Challenge ▸
Return each line of the listing below verbatim, from the first line to the last.

* start Material *

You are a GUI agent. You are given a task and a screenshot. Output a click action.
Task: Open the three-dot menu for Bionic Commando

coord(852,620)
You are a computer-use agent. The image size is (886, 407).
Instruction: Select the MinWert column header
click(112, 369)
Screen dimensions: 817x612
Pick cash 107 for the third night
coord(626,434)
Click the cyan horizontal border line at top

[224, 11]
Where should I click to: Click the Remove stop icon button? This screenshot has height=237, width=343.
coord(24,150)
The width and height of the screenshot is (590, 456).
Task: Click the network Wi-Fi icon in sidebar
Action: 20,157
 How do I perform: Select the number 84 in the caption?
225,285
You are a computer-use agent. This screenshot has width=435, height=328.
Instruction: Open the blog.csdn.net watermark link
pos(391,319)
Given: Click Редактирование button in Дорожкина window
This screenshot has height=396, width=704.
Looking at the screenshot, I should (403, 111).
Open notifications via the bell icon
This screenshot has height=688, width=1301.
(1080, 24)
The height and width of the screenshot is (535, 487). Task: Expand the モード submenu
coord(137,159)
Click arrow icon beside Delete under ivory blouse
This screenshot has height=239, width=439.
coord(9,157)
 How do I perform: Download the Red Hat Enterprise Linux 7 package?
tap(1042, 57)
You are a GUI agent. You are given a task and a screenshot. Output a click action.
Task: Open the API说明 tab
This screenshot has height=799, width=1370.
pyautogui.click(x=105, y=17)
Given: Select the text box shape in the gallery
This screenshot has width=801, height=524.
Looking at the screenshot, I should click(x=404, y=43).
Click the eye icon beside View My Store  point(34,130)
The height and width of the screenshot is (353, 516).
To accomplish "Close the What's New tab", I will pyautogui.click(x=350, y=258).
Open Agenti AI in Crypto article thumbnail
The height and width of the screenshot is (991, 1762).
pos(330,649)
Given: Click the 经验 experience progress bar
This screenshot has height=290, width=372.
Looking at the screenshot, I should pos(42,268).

* end Material *

Completed task ▸
You are a GUI agent. You are given a task and a screenshot. Output a click action.
Task: Open the three-dot menu for Bionic Commando

coord(852,620)
You are a computer-use agent. The image size is (886, 407).
Instruction: Select the MinWert column header
click(112, 369)
Screen dimensions: 817x612
Pick cash 107 for the third night
coord(626,434)
Click the cyan horizontal border line at top

[224, 11]
Where should I click to: Click the Remove stop icon button? This screenshot has height=237, width=343.
coord(24,150)
The width and height of the screenshot is (590, 456).
Task: Click the network Wi-Fi icon in sidebar
Action: 20,157
 How do I perform: Select the number 84 in the caption?
225,285
You are a computer-use agent. This screenshot has width=435, height=328.
Instruction: Open the blog.csdn.net watermark link
pos(391,319)
Given: Click Редактирование button in Дорожкина window
This screenshot has height=396, width=704.
Looking at the screenshot, I should (403, 111).
Open notifications via the bell icon
This screenshot has height=688, width=1301.
(1080, 24)
The height and width of the screenshot is (535, 487). Task: Expand the モード submenu
coord(137,159)
Click arrow icon beside Delete under ivory blouse
This screenshot has height=239, width=439.
coord(9,157)
 How do I perform: Download the Red Hat Enterprise Linux 7 package?
tap(1042, 57)
You are a GUI agent. You are given a task and a screenshot. Output a click action.
Task: Open the API说明 tab
This screenshot has height=799, width=1370.
pyautogui.click(x=105, y=17)
Given: Select the text box shape in the gallery
This screenshot has width=801, height=524.
Looking at the screenshot, I should click(x=404, y=43).
Click the eye icon beside View My Store  point(34,130)
The height and width of the screenshot is (353, 516).
To accomplish "Close the What's New tab", I will pyautogui.click(x=350, y=258).
Open Agenti AI in Crypto article thumbnail
The height and width of the screenshot is (991, 1762).
pos(330,649)
Given: Click the 经验 experience progress bar
This screenshot has height=290, width=372.
Looking at the screenshot, I should pos(42,268).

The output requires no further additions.